Locust Projects is pleased to present Night and Day, a video installation by Los Angeles-based artist Fern Vargas Vargas.
In its current version, Night and Day is composed of 108 film and television scenes, each one selected by the artist using three preliminary restrictions:
1. Scene must include a car.
2. Scene must include a police officer.
3. Police officer must say “license and registration.”
The scenes, though random in length, sync up at the exact moment each of the officers utter the words, ‘license and registration.’ Rather than hearing one actor say these lines, a chorus of 108 voices is heard simultaneously. In the minutes before and after the moment of synchronization, the viewer experiences a cacophony of sound and a mosaic of moving images that build up and then fade out.
Night and Day is an ongoing work. The grid it is built on always remains at a height of six, but grows horizontally only when an additional grid of 36 is complete; for example, the subsequent versions will contain 144 scenes, then 180, and so on—keeping the length in perpetual flux. The video loops only once an hour, meaning that for roughly 45 minutes of the hour, the viewer sees only an illuminated white shape that is uninterrupted until the first car scene appears. Both the grid and the bright white shape are influenced by Mallarme’s “A Throw of the Dice.”

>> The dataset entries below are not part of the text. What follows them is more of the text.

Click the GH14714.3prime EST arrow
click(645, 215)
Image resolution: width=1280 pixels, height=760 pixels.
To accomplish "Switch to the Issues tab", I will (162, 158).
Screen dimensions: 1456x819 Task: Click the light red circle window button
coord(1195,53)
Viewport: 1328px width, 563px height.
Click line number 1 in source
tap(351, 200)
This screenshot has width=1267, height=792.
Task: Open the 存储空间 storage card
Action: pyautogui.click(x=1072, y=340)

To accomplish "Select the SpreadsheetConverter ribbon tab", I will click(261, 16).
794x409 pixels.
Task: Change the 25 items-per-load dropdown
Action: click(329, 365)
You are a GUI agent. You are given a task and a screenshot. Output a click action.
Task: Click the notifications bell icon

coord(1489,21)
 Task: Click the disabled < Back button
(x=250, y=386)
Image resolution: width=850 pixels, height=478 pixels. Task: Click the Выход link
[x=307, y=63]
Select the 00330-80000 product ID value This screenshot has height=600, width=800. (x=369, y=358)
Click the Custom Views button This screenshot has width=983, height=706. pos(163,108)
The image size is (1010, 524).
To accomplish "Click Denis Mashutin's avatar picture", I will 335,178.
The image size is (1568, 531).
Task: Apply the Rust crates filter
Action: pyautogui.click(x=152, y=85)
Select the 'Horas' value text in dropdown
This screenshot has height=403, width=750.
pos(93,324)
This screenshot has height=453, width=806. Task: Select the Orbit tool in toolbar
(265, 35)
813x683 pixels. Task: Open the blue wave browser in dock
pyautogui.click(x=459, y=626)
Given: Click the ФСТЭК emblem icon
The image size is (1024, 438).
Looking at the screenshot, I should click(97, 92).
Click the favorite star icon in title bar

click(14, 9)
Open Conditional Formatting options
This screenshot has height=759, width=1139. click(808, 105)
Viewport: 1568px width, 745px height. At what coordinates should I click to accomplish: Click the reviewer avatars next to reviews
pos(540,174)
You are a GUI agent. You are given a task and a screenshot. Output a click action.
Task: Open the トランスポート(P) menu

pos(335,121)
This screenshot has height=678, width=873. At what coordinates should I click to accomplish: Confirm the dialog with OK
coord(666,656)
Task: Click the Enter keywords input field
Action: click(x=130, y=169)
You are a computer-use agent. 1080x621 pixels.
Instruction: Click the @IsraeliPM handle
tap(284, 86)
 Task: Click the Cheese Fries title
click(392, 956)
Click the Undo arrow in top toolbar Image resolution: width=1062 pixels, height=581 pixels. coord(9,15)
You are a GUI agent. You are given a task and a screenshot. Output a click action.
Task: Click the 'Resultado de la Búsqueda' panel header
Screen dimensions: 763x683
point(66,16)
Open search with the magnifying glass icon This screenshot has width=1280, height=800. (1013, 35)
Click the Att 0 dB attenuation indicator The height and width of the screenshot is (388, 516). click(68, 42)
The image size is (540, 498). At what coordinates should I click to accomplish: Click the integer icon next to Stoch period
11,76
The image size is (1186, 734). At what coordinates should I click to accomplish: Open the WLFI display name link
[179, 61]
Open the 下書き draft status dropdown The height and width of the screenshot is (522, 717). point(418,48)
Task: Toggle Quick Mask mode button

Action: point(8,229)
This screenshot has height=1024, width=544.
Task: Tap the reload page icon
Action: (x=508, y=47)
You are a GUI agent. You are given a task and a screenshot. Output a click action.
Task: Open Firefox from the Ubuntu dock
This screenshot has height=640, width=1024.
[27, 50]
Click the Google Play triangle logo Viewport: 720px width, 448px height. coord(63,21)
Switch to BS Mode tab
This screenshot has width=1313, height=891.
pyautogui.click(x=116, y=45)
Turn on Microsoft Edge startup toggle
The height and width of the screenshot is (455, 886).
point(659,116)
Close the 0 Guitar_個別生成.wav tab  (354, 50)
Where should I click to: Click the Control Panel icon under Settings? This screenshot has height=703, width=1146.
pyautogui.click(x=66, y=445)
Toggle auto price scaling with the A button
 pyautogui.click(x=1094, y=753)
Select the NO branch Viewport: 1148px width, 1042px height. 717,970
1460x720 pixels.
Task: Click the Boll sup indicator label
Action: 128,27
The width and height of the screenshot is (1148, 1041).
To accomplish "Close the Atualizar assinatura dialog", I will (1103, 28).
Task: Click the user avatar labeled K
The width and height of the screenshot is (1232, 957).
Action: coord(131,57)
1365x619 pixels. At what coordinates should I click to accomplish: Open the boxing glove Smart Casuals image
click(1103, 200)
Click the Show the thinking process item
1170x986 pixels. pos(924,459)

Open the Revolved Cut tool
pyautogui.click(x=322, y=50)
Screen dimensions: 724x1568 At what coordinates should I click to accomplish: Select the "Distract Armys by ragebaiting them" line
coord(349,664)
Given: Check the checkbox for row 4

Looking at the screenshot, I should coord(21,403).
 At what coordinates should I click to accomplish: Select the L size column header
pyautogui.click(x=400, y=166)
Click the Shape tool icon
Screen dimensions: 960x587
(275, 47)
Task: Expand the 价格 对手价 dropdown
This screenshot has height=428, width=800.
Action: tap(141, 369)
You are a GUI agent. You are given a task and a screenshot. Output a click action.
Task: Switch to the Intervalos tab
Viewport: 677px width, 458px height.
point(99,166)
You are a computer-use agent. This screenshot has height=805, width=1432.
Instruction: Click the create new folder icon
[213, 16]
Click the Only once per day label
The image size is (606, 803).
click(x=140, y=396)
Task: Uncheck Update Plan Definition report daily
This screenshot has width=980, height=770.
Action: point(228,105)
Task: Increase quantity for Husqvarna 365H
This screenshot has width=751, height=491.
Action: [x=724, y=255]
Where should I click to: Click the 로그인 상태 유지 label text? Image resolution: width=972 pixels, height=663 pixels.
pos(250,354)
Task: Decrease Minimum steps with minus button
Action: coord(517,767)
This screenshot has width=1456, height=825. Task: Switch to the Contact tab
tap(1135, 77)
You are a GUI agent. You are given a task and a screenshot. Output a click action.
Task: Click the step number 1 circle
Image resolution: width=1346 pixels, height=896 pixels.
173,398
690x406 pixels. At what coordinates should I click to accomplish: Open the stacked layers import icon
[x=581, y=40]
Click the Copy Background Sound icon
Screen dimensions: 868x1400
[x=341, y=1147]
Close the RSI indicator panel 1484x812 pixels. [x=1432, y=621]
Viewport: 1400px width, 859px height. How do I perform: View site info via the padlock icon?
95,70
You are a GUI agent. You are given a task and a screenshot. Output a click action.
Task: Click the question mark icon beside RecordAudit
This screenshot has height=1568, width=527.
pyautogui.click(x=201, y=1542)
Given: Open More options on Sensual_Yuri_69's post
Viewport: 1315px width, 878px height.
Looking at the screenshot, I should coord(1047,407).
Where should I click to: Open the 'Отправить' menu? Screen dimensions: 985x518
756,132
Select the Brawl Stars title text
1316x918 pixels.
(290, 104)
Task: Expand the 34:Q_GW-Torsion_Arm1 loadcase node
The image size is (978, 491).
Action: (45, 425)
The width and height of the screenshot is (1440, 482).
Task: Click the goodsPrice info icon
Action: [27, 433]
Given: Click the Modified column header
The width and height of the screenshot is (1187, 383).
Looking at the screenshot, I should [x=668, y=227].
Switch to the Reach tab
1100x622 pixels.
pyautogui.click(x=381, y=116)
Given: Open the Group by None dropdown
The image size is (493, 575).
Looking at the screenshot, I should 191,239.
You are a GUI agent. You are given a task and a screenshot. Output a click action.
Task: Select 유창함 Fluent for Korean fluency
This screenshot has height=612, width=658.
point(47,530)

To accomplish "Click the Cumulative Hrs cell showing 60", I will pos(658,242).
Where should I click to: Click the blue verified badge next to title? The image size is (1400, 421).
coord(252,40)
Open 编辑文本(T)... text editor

Included in the installation is Attenda Floor Stool, four stools that serve as both sculpture and seating for viewing the video. Made by a prison supply company, the stools are presented as readymades taken out of their correctional facility context and placed into a gallery setting. The wall text accompanying the stools is a product description for the stools pulled directly from the manufacturer’s website and catalog.
ABOUT THE ARTIST
Fern Vargas Vargas, born 1985 in Santo Domingo, Dominican Republic, lives and works in Los Angeles. He holds a BFA from Cooper Union and an MFA from the University of Pennsylvania. He has been a resident at The American Academy in Rome ('15) and Skowhegan School of Painting and Sculpture ('16).